Photo Essay: The Glass House



The Philip Johnson Glass House site is a sprawling campus of nearly 50 acres tucked away in New Canaan, CT, featuring the namesake glass house, as well as several other buildings and landscape features.

It opened to the public in 2007, two years after the death of modern architect Philip Johnson, whose work includes the New York State Pavilion in Flushing-Meadows Corona Park.

In the years since it's opened, it has required a real hustle to get tickets to the limited tours, but thanks to some swift action by Edith this year, we managed to nab three tickets.


gate

 
one of The Glass House's four side doors


interior Glass House bedroom and bathroom


exterior Glass House pool, whose conical design makes it impossible to stand up anywhere in it except one spot


The Brick House, facing the Glass House (currently closed for renovations and repairs)

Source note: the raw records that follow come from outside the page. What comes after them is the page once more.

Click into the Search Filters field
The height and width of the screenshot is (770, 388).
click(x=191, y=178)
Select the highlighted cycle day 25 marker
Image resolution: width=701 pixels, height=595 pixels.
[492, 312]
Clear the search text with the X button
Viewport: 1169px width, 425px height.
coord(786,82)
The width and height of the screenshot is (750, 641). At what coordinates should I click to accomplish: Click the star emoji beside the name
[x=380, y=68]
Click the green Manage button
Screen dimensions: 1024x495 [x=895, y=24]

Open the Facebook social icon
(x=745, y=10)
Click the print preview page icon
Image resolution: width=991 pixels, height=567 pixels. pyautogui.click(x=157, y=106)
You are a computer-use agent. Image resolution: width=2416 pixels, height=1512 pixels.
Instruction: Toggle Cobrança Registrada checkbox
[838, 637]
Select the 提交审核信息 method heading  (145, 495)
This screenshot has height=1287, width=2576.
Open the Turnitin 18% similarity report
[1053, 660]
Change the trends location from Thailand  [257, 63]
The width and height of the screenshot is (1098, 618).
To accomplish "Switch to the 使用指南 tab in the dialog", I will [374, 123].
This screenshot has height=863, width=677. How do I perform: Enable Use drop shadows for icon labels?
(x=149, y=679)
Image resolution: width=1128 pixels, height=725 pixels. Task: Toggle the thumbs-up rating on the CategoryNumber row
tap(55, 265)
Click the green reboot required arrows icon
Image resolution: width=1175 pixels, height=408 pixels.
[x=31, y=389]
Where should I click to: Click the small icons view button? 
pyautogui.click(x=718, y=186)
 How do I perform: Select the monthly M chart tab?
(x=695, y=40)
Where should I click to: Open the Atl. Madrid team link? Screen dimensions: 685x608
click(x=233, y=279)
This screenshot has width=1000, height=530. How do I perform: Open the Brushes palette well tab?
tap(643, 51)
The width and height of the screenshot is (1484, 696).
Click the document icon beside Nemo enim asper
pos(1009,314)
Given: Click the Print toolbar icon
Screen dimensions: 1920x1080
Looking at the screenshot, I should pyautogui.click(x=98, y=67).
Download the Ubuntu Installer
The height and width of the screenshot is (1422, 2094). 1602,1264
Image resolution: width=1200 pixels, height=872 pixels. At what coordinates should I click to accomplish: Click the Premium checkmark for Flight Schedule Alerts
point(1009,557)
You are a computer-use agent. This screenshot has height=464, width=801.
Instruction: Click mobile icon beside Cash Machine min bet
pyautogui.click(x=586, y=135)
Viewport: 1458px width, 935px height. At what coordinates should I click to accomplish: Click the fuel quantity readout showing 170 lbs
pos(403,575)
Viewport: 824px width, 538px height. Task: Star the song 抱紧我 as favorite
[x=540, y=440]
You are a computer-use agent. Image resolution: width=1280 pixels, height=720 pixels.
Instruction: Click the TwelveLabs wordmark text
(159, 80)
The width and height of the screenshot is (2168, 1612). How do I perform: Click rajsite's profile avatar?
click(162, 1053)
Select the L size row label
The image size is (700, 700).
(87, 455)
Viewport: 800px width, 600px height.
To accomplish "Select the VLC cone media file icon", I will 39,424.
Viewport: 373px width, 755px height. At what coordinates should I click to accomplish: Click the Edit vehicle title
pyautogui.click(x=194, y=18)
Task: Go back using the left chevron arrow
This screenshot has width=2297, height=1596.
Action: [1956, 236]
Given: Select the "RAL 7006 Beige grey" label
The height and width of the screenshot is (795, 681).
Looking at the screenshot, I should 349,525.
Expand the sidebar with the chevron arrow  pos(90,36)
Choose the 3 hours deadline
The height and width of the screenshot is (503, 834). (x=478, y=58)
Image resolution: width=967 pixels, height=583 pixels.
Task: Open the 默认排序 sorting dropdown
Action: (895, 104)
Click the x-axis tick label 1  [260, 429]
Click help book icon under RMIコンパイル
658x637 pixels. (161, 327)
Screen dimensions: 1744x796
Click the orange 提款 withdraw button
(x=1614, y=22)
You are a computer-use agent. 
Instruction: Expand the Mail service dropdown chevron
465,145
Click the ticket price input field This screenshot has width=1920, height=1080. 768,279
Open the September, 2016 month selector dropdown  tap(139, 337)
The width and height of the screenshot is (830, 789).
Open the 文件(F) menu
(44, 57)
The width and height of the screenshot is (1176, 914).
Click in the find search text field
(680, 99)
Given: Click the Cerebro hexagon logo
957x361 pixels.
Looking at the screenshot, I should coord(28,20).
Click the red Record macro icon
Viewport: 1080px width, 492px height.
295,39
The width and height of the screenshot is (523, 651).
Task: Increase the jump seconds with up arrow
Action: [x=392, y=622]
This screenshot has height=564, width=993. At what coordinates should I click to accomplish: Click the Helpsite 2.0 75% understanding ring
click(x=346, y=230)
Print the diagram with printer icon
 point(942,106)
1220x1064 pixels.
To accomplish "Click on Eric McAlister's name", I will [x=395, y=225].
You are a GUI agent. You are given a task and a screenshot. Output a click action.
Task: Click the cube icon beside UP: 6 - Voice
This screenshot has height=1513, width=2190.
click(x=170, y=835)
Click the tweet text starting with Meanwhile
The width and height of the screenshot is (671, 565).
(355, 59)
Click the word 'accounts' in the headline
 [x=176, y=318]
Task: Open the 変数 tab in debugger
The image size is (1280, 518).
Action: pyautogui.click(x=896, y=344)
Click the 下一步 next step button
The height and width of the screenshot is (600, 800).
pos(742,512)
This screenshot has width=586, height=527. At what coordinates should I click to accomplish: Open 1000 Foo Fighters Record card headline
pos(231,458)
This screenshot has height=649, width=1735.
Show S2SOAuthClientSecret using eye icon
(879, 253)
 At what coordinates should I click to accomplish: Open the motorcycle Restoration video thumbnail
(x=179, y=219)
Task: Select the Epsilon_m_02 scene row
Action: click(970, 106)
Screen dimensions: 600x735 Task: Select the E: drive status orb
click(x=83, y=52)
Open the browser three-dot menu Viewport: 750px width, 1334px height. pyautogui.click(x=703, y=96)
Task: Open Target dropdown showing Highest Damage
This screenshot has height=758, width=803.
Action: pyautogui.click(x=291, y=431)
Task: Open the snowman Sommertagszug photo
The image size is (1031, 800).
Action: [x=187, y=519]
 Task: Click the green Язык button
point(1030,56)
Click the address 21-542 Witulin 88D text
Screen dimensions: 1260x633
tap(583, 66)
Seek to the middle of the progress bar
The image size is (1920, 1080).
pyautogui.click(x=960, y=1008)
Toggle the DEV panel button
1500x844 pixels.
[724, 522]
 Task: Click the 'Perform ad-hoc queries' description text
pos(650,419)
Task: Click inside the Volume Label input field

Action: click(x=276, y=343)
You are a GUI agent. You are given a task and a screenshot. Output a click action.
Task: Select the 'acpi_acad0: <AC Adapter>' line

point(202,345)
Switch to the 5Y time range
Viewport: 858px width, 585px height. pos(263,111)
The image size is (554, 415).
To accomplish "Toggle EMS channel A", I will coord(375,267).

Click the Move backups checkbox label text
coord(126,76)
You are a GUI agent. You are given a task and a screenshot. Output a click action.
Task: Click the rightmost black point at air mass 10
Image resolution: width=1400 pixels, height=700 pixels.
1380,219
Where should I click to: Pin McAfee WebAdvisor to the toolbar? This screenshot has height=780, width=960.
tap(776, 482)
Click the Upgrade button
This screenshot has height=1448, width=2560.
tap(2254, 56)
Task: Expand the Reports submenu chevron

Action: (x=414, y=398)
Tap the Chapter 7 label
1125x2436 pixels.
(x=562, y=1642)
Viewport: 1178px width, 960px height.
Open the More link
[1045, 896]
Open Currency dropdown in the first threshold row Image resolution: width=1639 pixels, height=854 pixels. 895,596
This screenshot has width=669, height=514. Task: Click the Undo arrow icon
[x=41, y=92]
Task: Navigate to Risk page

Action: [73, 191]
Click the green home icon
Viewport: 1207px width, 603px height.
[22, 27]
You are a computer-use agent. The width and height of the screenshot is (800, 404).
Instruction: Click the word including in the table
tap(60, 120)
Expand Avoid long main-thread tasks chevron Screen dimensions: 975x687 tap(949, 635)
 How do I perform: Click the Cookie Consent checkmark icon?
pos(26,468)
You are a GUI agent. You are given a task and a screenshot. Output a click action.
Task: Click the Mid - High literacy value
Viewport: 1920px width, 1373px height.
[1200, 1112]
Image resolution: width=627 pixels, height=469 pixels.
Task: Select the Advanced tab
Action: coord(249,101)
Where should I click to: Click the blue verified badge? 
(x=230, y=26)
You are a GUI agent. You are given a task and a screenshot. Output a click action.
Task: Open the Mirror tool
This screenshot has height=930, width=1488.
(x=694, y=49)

The Brick House rear w/porthole windows and skylights visible




Painting Gallery


Sculpture Gallery


Sculpture Gallery interiors


Sculpture Gallery interior


Interior "Da Monsta" (visitor pavilion)

There's a lot to see on the huge property, and even though we spent hours meandering on a docent-led tour, we didn't get to see everything. I would have loved to climb down to the pond and explore its pavilion, and to see the Glass House from below. But as it was, I feel like we got a treat with our visit, and a rare glimpse into the very personal life of an architect whose work I admire, and whose home was a living, evolving example of his own work - and still looks modern today.